(LifeSiteNews) — Hundreds of freedom fighters in British Columbia are celebrating after nearly 300 fines given over COVID regulations have been dropped.
On August 18, The Democracy Fund (TDF) announced that the Crown dropped nearly 300 Quarantine Act-related fines issued to 212 British Columbia citizens for allegedly violating the federal legislation.
“The fine amounts start at a mandatory $5,750 – that’s a mandatory minimum,” TDF lawyer Adam Blake-Gallipeau told Rebel News.
Blake-Gallipeau added that the fine is nearly six times as much as the fine for drinking and driving in the province of B.C.
Most of the cases defended by the TDF were Canadians fined for not following the Quarantine Act when they crossed into Canada between 2020 and 2022. The so-called violations included not showing a vaccine passport or valid PCR test at the border and failure to fill out the notorious ArriveCAN app.
Blake-Gallipeau pointed out the COVID regulations were changing almost every 30 days, making it hard for judges and lawyers to keep up, not to mention average citizens.
Robert and Jamie Leib are among those who were cleared of their charges thanks to the work of TDF. The retired couple received close to $25,000 in fines after a single U.S.-Canada border crossing to return to their summer home in Penticton, B.C., to care for Robert’s ill and elderly father.
The couple was charged with a total of six tickets as border guards argued they failed to properly fill out the ArriveCAN app, did not show PCR tests, and refused to answer questions put to them by the quarantine officer.
“I’ve just always been that type of person to stand up for my rights,” Robert said.
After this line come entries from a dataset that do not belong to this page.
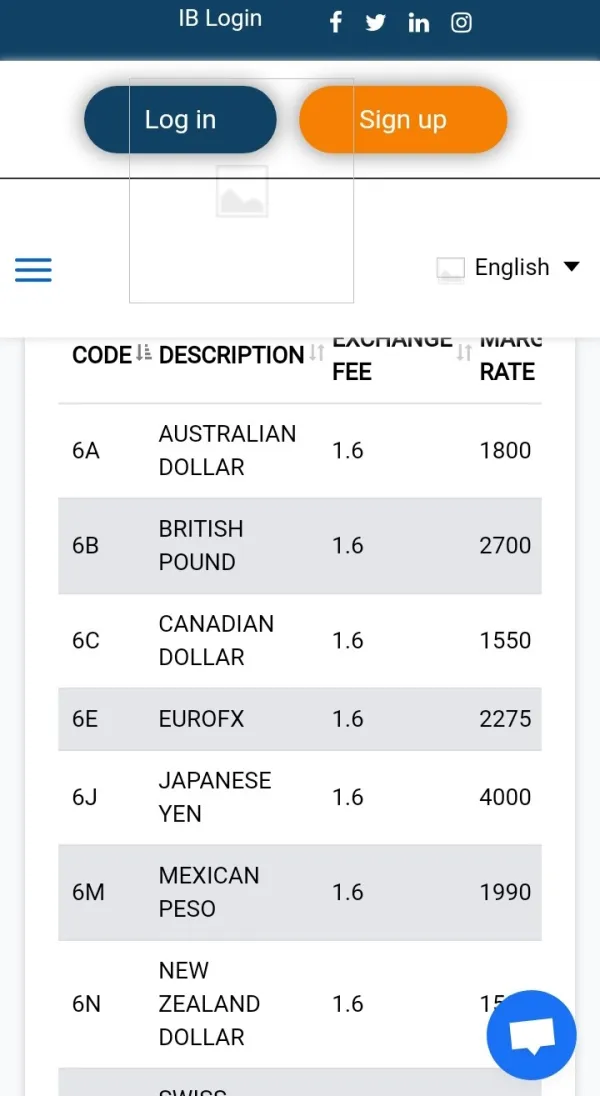Expand the English language dropdown

[x=512, y=268]
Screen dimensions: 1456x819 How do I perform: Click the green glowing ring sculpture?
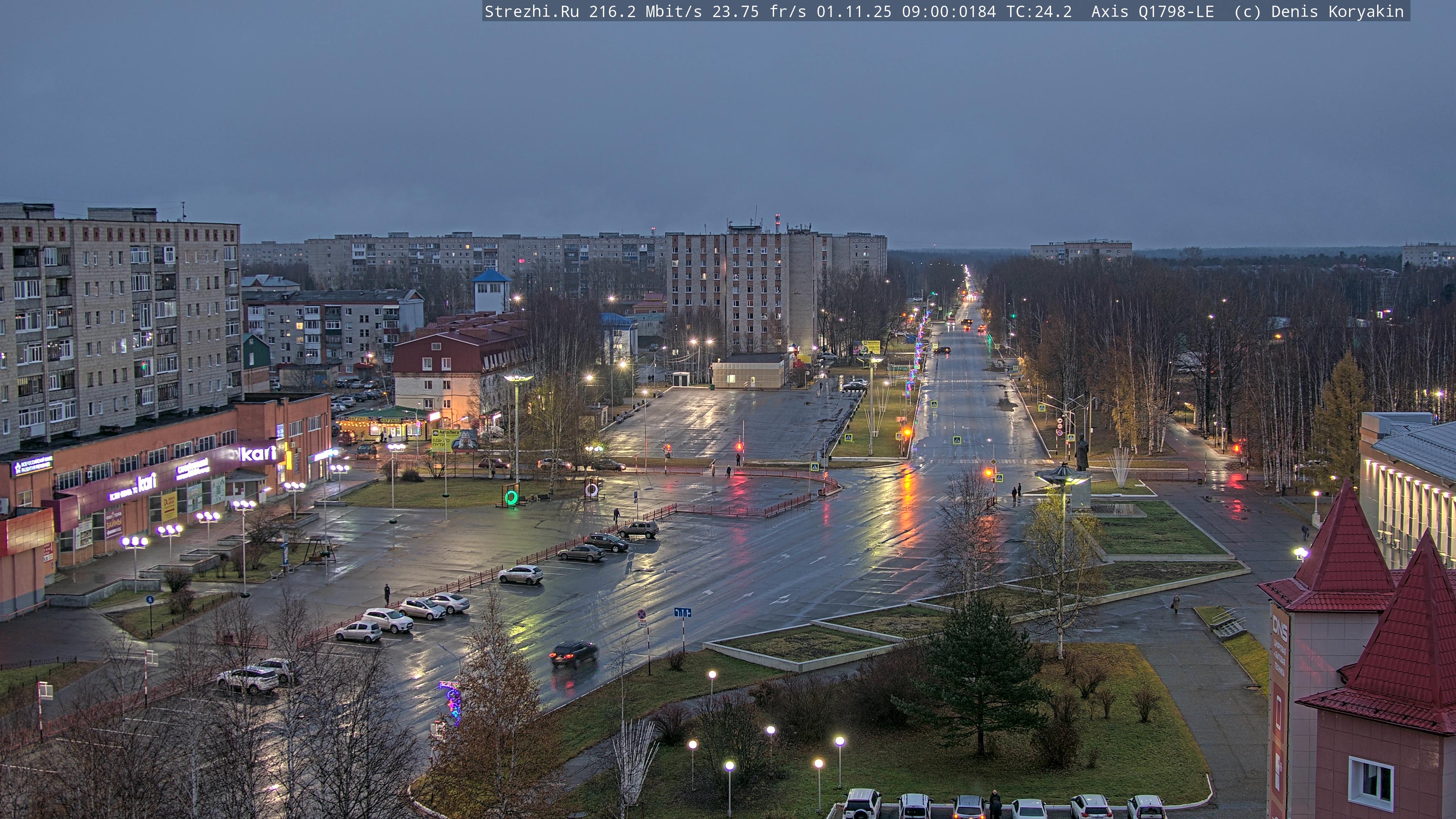tap(511, 497)
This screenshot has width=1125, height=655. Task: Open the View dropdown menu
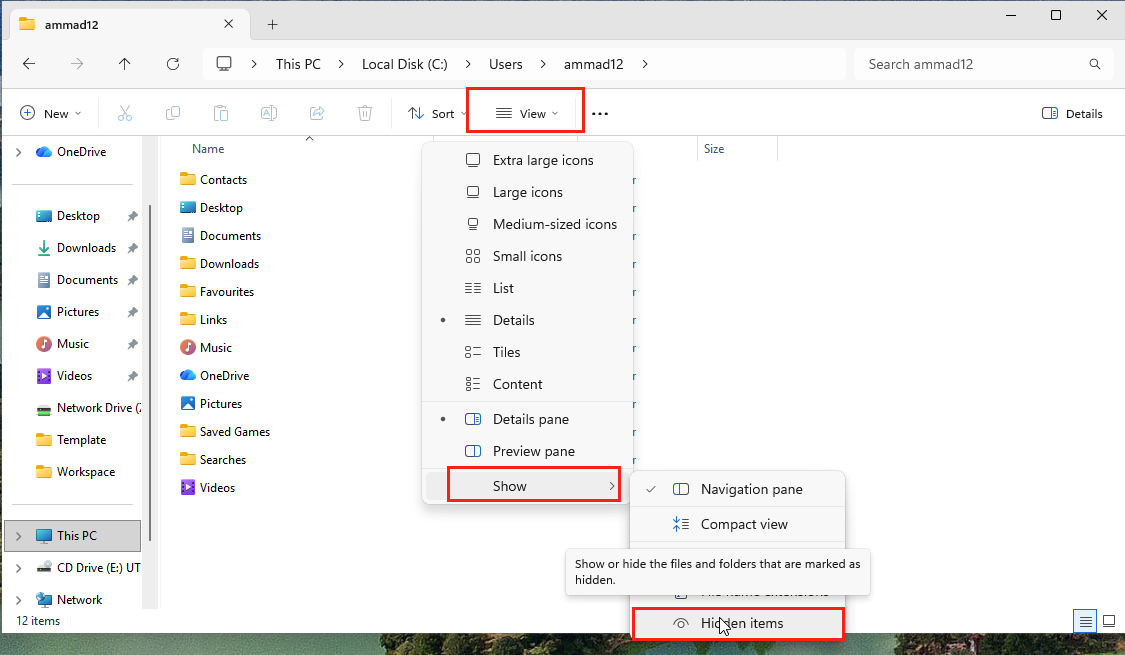pyautogui.click(x=527, y=113)
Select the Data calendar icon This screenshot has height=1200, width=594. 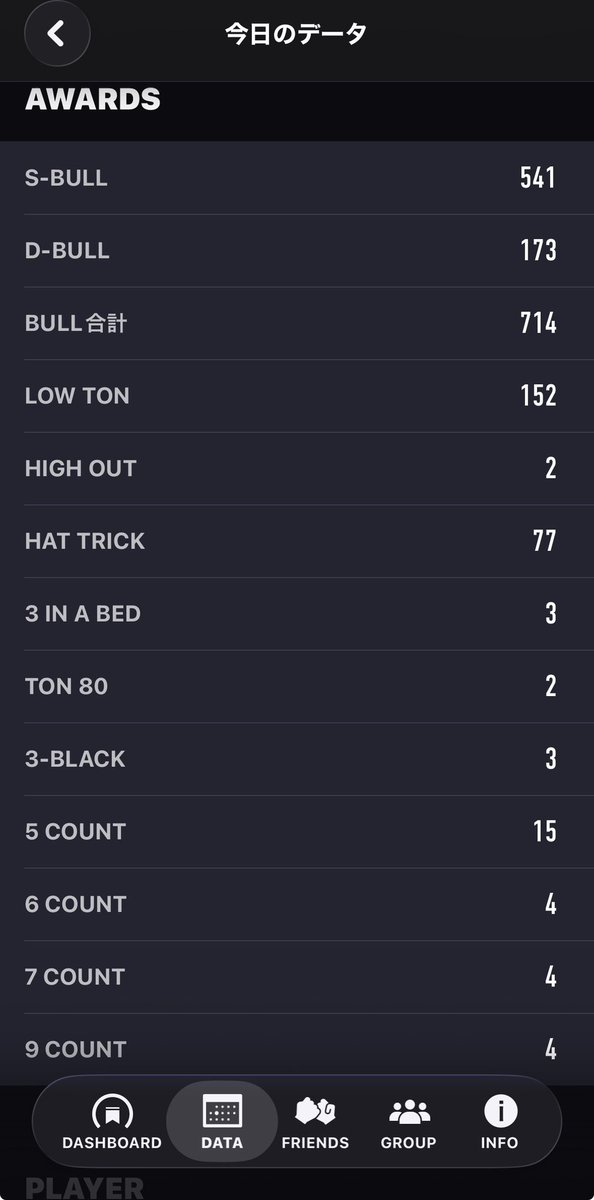(222, 1111)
“It’s a serious problem, not just for the Leibs. This is a serious problem generally for everybody,” Blake-Gallipeau stated.
In April 2020, the ArriveCAN app was issued by the Prime Minister Justin Trudeau government, costing Canadians $54 million. The mandatory app forced all travelers entering Canada to provide their travel and contact information, as well as any COVID vaccination details, before crossing the border or boarding a flight.
Top constitutional lawyers at the time had argued that ArriveCAN violated an individual’s constitutional rights, adding that people’s civil liberties on paper had been rendered “meaningless effectively in the real world” because of COVID.
Now, both the Justice Centre for Constitutional Freedoms and TDF have filed lawsuits against the federal government’s once-mandatory ArriveCAN travel app, arguing the program was in direct violation of the Canadian Charter of Rights and Freedoms.